Chinese light airliner prototype

The Beijing 1 (also known as the Beijing No 1 or Peking No 1) was a prototype twin-engined small airliner of the 1950s designed and built in the People's Republic of China. Only one example was built, due to the type not entering production.

==Design and development==
In 1958, the Beijing Aviation Institute (later to become known as the Beijing University of Aeronautics and Astronautics (BUAA) and now Beihang University) was instructed by Chinese Premier Zhou Enlai to design an airliner. The resulting design, the Beijing 1, was a small twin-engined low-wing cantilever monoplane with a retractable tricycle landing gear and of all metal construction. It was powered by two 190 kW Ivchenko AI-14 driving two-bladed wooden propellers, while its wings were fitted with leading-edge slats and trailing edge flaps to ease operations out of small airfields.

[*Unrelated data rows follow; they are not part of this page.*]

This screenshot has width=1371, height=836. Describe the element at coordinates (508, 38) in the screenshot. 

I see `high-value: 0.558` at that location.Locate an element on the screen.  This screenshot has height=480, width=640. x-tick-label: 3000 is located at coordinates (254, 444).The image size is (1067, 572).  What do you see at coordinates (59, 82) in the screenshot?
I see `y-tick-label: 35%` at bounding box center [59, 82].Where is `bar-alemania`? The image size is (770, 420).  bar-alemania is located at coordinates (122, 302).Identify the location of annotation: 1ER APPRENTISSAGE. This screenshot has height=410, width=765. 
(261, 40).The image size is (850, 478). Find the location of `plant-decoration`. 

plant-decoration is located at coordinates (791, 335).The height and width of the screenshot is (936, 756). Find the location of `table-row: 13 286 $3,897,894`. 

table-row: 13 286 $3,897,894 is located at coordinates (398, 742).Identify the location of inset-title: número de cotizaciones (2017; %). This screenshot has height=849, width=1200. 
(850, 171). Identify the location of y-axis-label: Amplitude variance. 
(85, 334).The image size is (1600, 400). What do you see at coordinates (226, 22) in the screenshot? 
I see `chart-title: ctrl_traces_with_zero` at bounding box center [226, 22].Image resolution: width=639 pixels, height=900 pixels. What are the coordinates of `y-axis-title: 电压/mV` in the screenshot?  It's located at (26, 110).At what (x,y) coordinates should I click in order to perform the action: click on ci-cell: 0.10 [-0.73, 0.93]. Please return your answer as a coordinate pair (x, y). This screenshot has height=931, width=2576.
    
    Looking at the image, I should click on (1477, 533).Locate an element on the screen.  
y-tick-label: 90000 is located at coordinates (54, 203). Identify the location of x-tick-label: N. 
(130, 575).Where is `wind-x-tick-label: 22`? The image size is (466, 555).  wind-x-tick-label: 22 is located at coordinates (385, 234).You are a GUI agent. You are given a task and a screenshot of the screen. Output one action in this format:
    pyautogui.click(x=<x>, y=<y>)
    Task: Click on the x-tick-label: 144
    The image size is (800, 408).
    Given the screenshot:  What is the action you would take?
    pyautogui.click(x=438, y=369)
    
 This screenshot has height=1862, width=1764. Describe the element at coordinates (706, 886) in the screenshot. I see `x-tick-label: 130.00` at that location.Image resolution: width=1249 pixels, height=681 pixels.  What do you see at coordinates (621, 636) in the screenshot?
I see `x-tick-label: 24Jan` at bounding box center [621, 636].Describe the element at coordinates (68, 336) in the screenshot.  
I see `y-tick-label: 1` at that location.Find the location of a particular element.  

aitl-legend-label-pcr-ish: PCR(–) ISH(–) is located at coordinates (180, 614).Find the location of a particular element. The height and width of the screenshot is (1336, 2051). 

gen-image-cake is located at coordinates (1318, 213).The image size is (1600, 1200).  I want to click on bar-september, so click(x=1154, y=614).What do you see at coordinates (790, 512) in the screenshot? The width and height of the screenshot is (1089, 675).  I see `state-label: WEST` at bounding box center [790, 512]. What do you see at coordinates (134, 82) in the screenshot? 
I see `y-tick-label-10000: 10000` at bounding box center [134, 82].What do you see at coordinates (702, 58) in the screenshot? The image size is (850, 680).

A crew of two and 8 to 10 passengers were carried in the aircraft's fuselage.

The Beijing 1 made its maiden flight on 24 September 1958, and was handed over to the Chinese civil aviation authorities on 1 October 1958, the 9th anniversary of the establishment of the People's Republic of China. It was the first passenger airliner designed and built in the People's Republic.

Although contemporary reports suggested that the type entered service with Civil Aviation Administration of China, no production followed, with only the single prototype being built. It is now preserved at the Beijing Aviation Museum.